What you have to do: Please rewrite the records starting at the line containing "The image size is (1112, 817)." and ending at the end of the records, changing "GUI agent" to "interface agent" and keeping everything else the same, with the pictures left out.

◆ ◆ ◆ ◆ ◆ ◆ ◆

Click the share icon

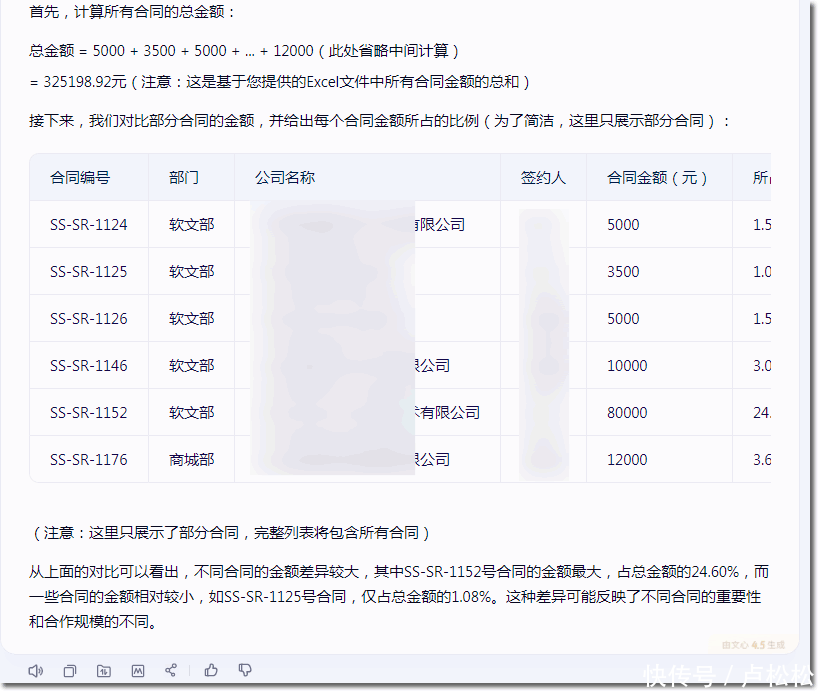coord(171,671)
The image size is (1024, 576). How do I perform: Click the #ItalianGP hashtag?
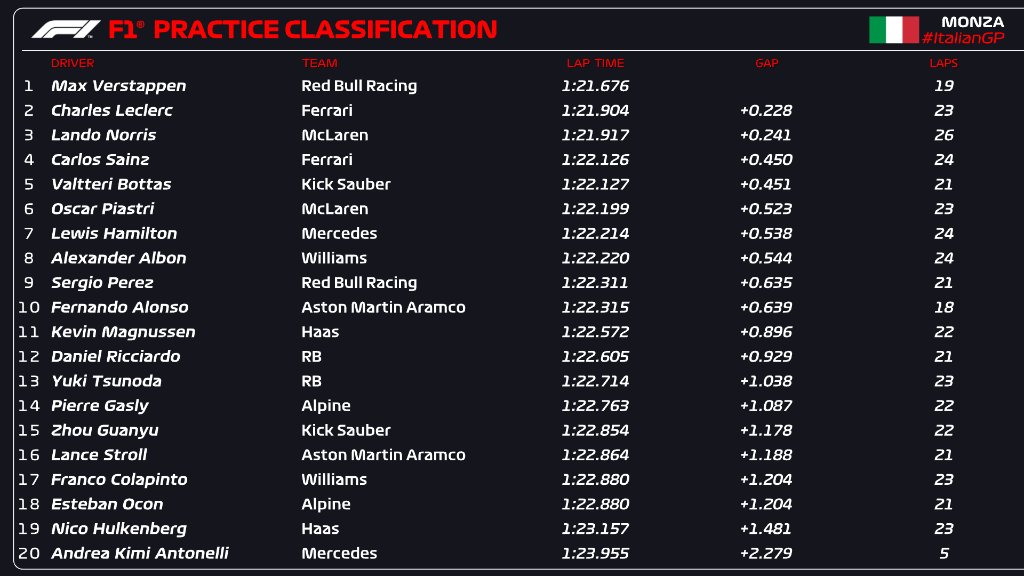tap(962, 38)
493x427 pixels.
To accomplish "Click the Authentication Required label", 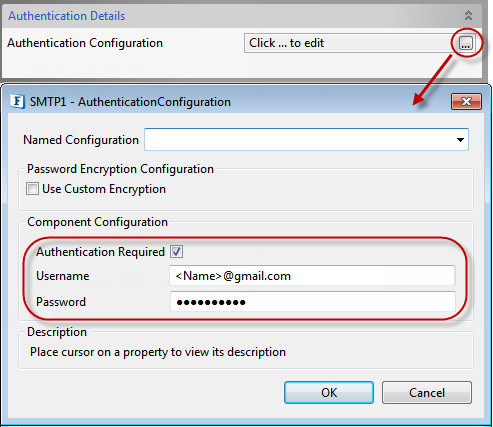I will pyautogui.click(x=100, y=252).
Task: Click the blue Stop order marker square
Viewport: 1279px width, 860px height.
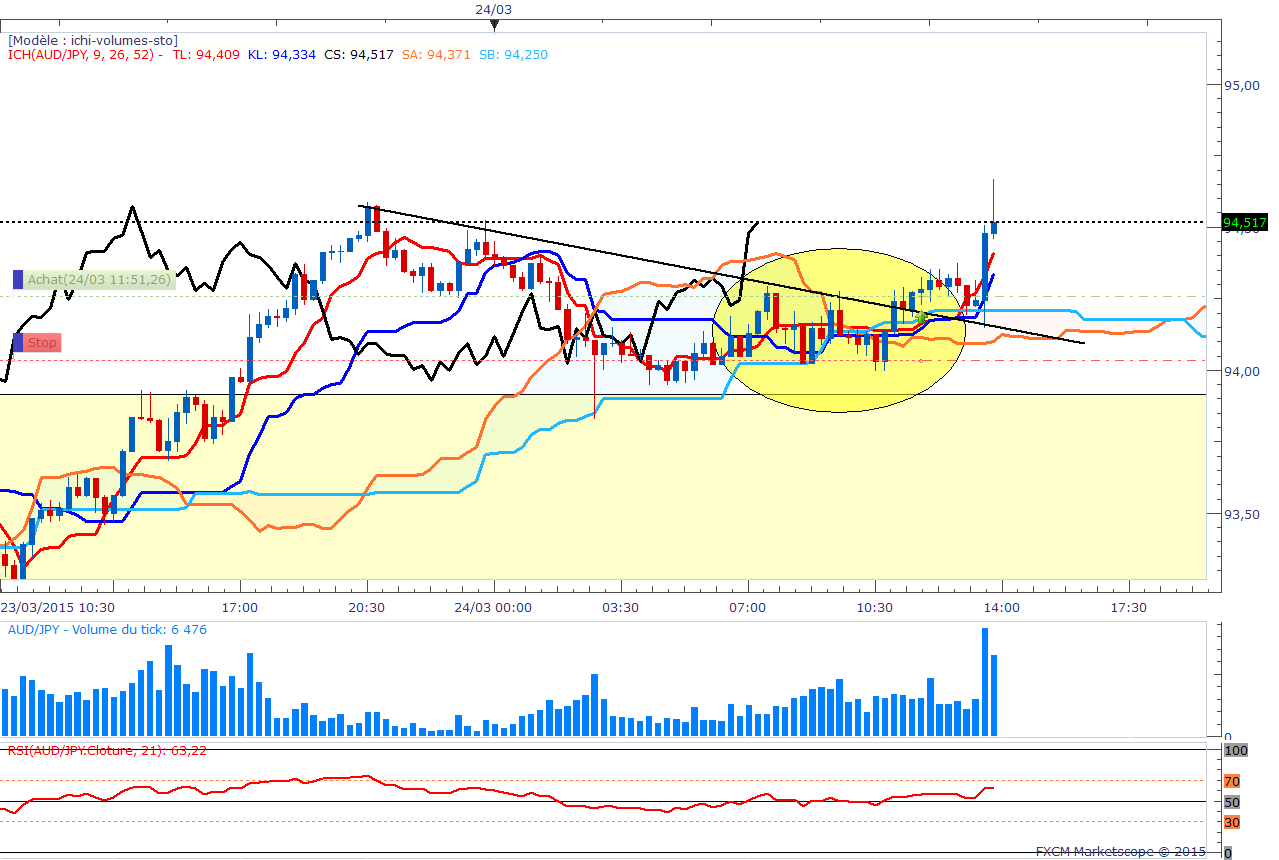Action: [x=18, y=342]
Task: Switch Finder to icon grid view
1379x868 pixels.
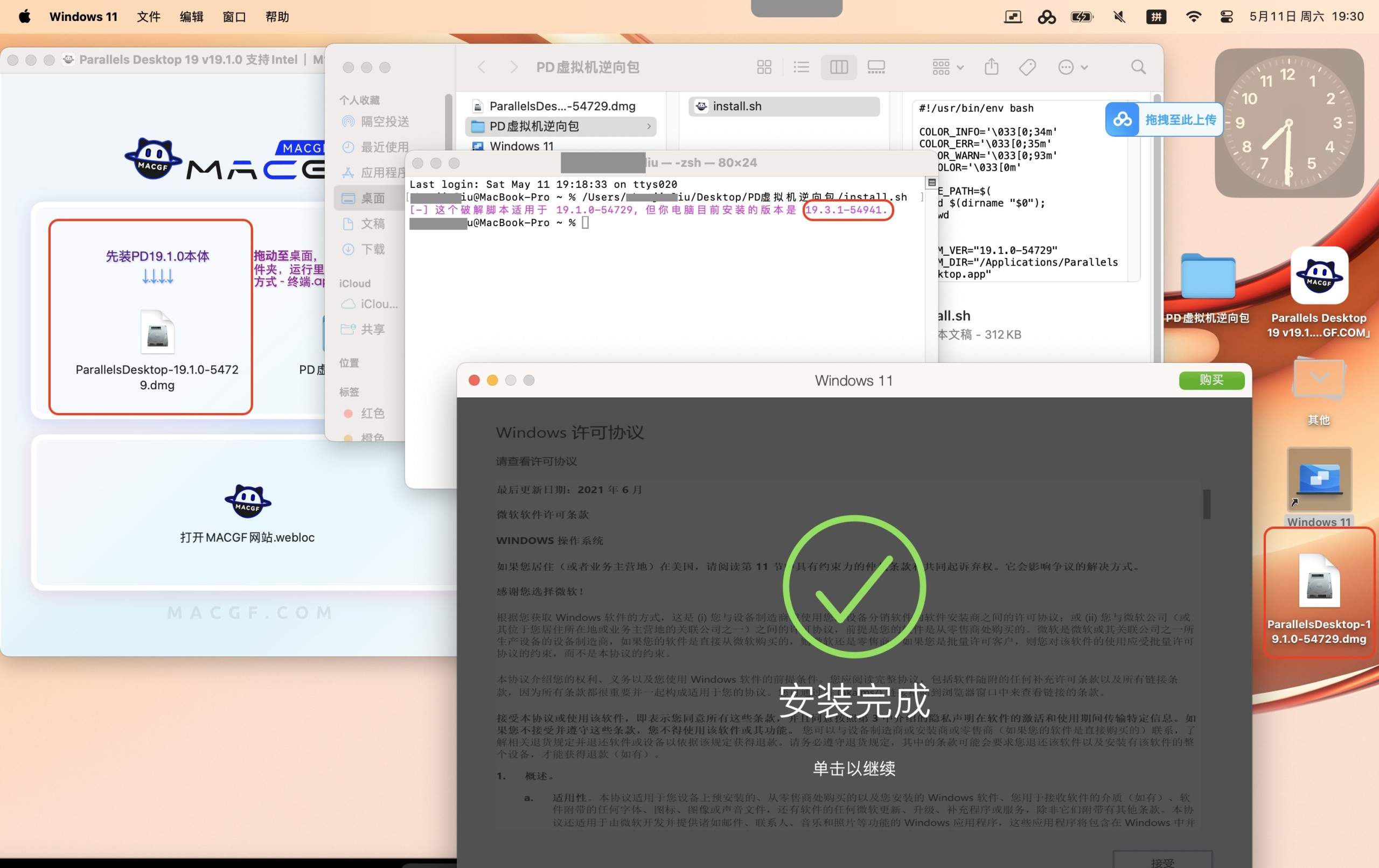Action: tap(764, 67)
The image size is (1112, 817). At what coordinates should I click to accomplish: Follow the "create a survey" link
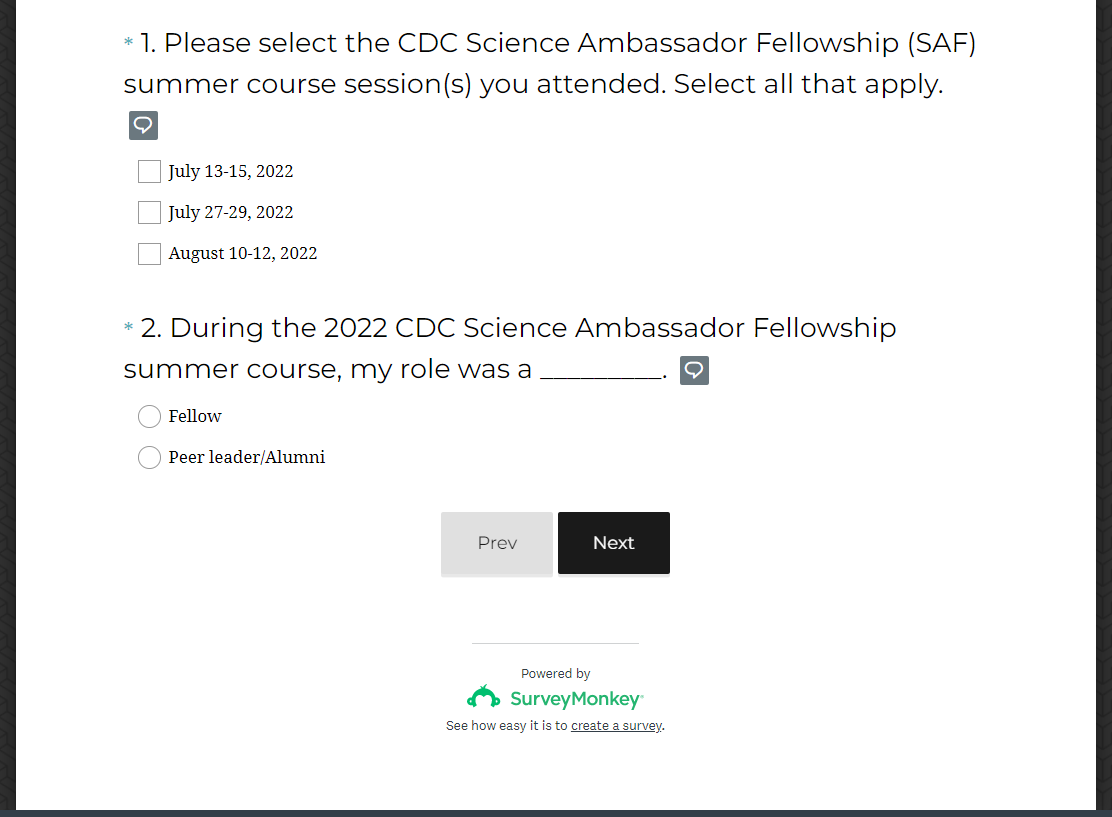coord(616,726)
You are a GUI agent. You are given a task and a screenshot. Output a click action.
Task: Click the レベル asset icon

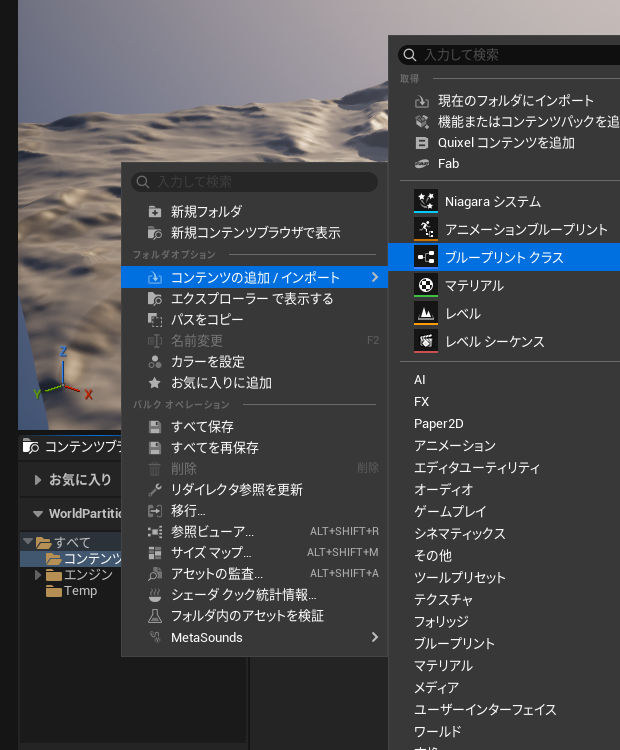pos(426,313)
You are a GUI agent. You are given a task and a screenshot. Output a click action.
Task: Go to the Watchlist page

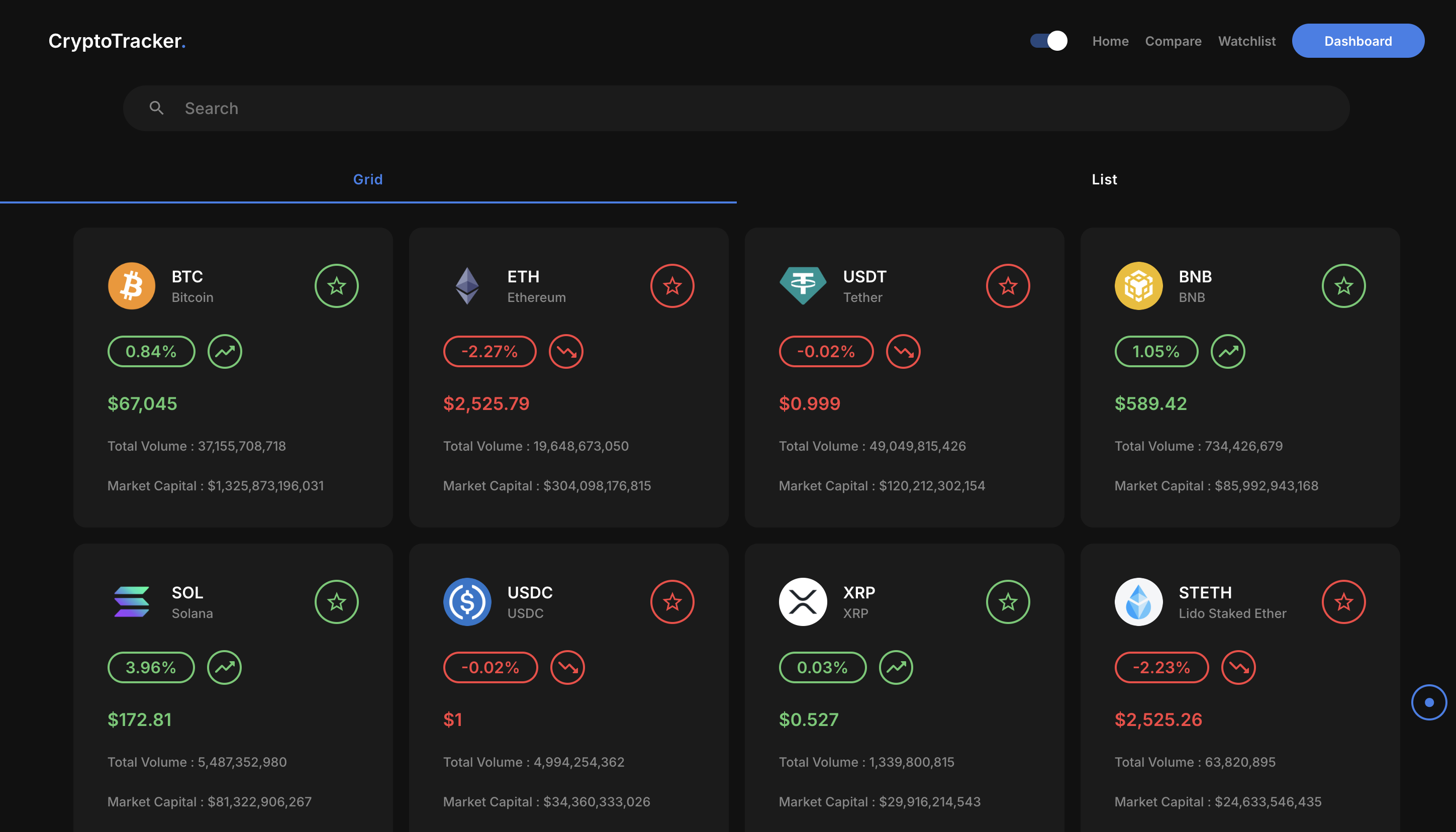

◆ ◆ ◆ ◆ ◆ ◆ ◆

Solved exercise:
The image size is (1112, 817). At what coordinates should I click to accomplish: Follow the "create a survey" link
coord(616,726)
You are a interface agent. You are given a task and a screenshot. Output a click action.
Task: Click the レベル asset icon

pos(426,313)
You are a interface agent. You are given a task and a screenshot. Output a click action.
Task: Go to the Watchlist page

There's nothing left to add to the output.